To address these challenges, the authors propose a method called DisCo (Disentangling via Contrastive), which employs weakly supervised contrastive disentanglement. This approach allows the model to generalize its representations across various correlated scenarios and even to new households. The method incorporates novel VAE layers equipped with self-attention mechanisms to effectively tackle temporal dependencies in the data.
To evaluate the quality of disentanglement, the authors introduce a new metric called TDS (Time Disentangling Score). The TDS proves to be a reliable measure for gauging the effectiveness of time series representation disentanglement, thereby making it a valuable tool for evaluation in this domain.

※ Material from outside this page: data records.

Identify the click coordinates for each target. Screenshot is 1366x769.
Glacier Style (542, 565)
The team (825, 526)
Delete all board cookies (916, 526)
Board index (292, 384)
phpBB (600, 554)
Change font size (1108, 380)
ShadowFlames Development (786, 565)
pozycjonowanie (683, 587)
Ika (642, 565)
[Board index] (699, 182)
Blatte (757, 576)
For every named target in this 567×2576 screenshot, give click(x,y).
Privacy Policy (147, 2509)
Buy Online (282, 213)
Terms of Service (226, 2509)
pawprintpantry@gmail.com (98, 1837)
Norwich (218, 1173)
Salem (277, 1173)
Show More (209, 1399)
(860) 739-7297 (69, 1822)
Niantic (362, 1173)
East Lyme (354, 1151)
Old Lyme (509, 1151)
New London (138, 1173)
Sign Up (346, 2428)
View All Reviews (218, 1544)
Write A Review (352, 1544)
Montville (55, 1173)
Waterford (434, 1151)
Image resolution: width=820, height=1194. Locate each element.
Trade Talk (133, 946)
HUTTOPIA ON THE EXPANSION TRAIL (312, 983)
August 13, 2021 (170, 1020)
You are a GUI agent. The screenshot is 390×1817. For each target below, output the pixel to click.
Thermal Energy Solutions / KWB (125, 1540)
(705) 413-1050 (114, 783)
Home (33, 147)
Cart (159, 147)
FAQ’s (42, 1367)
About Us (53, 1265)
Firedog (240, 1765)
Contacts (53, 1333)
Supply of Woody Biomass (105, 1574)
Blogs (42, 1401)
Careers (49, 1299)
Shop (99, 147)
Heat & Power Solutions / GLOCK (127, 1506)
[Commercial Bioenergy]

Overall, the paper argues that disentangled representations, particularly those achieved using their DisCo method, can enhance the performance in tasks like reconstructing individual appliance electricity consumption.
优点
The method is very sound with mathmaticaly correct derivations. The addressed problem of disentagling latent factors in VAE type of models is very important. Specifically, he paper addresses the unrealistic assumption of independence among generative attributes that is often present in traditional untangling methods. In contrast to these traditional approaches, DisCo focuses on recovering correlated data by encoding a wide range of possible combinations of generative attributes in the learned latent space.
The authors assert that simply encouraging pairwise factorized support in the latent space is sufficient for achieving effective disentanglement, even when data attributes are correlated. This is an important finding.
In terms of performance, DisCo is shown to be competitive with downstream task methods, exhibiting significant improvements of over +60% across a variety of benchmarks in three different datasets undergoing correlation shifts (Finding 5.1). This is a strong aspect of the work.
Additionally, the capability of DisCo to adapt across correlation shifts leads to better out-of-distribution generalization, especially when these shifts are more severe. This fulfills one of the key promises of learning disentangled representations, which is to improve the model's robustness and generalizability.
缺点
I enjoyed the paper and did not find important weaknesses.
问题
Please discuss how sensitive the method is to hyperparameter selection.
We appreciate your thorough review and insightful feedback on our paper. The suggestions and concerns raised have been duly noted, and we have made significant updates to address them, we will update the current version during this discussion. Major changes in the paper from the previous version will be highlighted in gray color.
Thank you for acknowledging the strengths of our paper in tackling a challenging problem. We note that additional experiments were conducted during the review phase, and our code repos are updated with more ablation studies. This establishes itself as the inaugural framework for disentangling time series in a library.
Modifications
-
Sensitivity Analysis: We've integrated supplementary experimental findings and engaged in a thorough discussion covering all aspects of the training process. The forthcoming version will include corresponding adjustments to the codebase, ensuring transparency and reproducibility.
-
Hyperparameter Selection Discussion: We have included a detailed discussion on our parameter choices, addressing the sensitivity of our method to data and its correlations.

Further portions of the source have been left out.